NASA’s Ames Research Center in Silicon Valley is doing its part to promote science, technology, engineering and math (STEM). Last week, it hosted six northern California community and technical college faculty members to enhance their preparation in these subjects by giving them real experiences of NASA’s space exploration technologies. Teachers toured Ames research facilities and laboratories, where they listened to scientists and engineers talk about their work and NASA’s missions.

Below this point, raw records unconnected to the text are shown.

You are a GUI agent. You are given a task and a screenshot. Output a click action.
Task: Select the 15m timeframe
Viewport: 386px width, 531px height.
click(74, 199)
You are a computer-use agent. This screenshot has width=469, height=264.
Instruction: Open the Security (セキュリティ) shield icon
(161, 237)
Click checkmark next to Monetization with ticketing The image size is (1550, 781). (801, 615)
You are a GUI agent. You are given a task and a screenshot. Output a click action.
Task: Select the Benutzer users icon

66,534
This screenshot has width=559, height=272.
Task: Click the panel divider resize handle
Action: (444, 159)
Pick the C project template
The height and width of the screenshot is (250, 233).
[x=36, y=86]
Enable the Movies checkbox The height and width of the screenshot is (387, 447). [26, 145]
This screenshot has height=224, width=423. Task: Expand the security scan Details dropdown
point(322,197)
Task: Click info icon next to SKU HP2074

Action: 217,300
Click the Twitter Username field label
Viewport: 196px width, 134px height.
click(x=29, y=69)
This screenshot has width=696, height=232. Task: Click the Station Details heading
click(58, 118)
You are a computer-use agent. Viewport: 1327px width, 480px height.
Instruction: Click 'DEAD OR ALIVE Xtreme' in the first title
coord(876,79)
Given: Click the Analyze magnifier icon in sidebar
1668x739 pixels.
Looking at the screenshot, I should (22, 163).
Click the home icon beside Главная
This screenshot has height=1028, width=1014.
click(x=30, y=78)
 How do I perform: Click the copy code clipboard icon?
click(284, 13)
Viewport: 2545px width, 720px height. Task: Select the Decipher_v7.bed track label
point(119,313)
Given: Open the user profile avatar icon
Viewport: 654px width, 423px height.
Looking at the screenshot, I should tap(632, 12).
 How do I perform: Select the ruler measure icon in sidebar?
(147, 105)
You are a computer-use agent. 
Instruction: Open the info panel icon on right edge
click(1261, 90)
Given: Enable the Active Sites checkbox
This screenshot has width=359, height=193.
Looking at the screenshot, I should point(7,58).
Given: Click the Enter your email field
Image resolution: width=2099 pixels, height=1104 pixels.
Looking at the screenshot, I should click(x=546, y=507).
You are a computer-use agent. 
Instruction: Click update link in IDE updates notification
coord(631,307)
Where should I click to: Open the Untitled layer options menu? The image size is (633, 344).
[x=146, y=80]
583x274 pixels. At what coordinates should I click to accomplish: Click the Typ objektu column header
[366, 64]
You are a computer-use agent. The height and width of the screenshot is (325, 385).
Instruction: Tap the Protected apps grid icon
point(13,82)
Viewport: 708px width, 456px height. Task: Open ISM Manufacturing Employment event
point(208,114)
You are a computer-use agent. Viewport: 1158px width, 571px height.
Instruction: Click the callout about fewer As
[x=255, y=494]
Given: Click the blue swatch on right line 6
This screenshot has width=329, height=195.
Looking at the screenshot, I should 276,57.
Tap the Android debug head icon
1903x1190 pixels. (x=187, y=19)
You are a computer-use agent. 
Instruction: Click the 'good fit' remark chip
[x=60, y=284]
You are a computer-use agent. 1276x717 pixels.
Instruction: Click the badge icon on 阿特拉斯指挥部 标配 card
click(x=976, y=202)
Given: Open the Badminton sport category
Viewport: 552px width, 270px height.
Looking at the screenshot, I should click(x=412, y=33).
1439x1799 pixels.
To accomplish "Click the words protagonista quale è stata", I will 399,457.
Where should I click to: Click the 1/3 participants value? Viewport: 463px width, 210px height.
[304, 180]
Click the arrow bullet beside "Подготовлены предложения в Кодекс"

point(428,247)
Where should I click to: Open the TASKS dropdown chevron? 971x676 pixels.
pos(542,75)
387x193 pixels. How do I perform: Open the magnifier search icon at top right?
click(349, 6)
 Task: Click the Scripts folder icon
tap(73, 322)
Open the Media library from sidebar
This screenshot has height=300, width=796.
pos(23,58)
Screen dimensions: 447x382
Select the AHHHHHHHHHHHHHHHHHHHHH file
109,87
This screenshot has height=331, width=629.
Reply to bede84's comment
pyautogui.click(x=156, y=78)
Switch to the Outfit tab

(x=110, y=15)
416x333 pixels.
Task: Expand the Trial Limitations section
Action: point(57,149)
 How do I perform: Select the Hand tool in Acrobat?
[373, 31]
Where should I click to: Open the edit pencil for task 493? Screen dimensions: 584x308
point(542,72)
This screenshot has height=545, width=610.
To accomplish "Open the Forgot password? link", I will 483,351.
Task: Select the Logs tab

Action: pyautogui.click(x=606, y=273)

As part of its commitment to STEM education, NASA’s Office of Education funded the NASA/California Space Grant Consortium Microcomputer and Robotics Internship Program, to foster education and training in programmable microcomputers, near-space ballooning, small satellites, autonomous ground robots and wearable sensor vests for sports and health monitoring. The two-year student internship program starts this summer, and strives to improve opportunities for 300 students at 12 state community colleges to further study STEM fields at the university level.

“Two years ago at an Annual White House Science Fair, President Barack Obama made training an army of new teachers to teach science, technology, engineering and math a national priority. This partnership with the California Space Grant Consortium will play a vital role in cultivating educators’ and students’ passion for STEM to enable our nation to reach new heights, reveal the unknown, and to benefit all humankind,” said Donald James, associate administrator for education at NASA Headquarters in Washington.

To motivate and excite the teachers, NASA hosts escorted them through unique research and technology development facilities. Organized by the Office of Education at Ames, teachers visited the Ames Visitor Center; the NASA Advanced Supercomputer facility, which features high-end computing technologies for modeling and simulation methods; the Generalized Nanosatellite Avionics Test-bed lab, and the new NASA Ames Learning Laboratory. Participants included six faculty members from Napa Valley, Contra Costa and Evergreen Valley Community Colleges.

“NASA excites students. We have a lot of students who want to connect with NASA,” said Jon Celesia, the head of the Physics, Astronomy, Engineering and Geology Department at Contra Costra Community College. “This tour introduced us to NASA technologies; things we’ve never seen before. Our students will benefit from our excitement of what we saw and experienced.”